# Internet on Blackberry Pearl 8100



## askn (Oct 8, 2005)

Hello,

I have a Blackberry Pearl 8100 - no Wi-Fi. As a result, I can only access the web via the EDGE mobile network. Works well but data costs are quite high.

Is there a way to connect to the Internet via a USB cable? Can I buy a USB cable with, say, an Ethernet connector on one end and a small USB on the other and make the Internet work using a cable?

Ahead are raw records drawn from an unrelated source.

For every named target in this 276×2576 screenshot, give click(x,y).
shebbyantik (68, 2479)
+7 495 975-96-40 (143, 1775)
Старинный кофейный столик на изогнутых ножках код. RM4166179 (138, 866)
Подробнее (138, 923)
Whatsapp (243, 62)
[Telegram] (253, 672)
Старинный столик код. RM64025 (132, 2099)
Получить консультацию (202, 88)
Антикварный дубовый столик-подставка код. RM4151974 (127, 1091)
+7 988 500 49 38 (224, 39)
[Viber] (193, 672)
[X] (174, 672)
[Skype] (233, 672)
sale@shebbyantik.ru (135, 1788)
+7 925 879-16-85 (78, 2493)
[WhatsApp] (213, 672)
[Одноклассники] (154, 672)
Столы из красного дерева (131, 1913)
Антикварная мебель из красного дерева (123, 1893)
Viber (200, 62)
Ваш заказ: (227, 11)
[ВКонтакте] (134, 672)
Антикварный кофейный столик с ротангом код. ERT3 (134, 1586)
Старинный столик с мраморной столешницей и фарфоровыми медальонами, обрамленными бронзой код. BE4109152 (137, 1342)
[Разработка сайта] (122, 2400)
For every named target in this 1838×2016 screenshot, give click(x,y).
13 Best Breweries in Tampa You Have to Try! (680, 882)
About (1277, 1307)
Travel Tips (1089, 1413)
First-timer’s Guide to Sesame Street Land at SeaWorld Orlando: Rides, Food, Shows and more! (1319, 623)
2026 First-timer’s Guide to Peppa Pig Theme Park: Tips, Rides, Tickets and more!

If not, is there any other way to access the Internet on my Pearl through a cable?

If not, any other ideas?


----------



## [email protected] (Dec 16, 2007)

If you want internet access on your Perl, then data over the cell phone networks is really the only way to go. The only real hope is network passthrough via Bluetooth, which I don't believe they support.


----------



## linskyjack (Aug 28, 2004)

No way. You would need a wi-fi enabled Curve or some other model.


----------



## bmt626 (Dec 21, 2005)

who is your carrier i have a pearl on the tmoible network and have a data plan and i can browse the web with no data charges. but no the pearl can only go throught the edge network


----------



## kjjb0204 (Jul 31, 2001)

I would definitely recommend checking out blackberryforums.com or crackberryforums.com. I use techguy all the time, but use bbforums any time I have questions about my Verizon 8830.


----------



## askn (Oct 8, 2005)

I don't live in the US so T-Mobile plans are not available to me. I will check out the other forums. thanks.


----------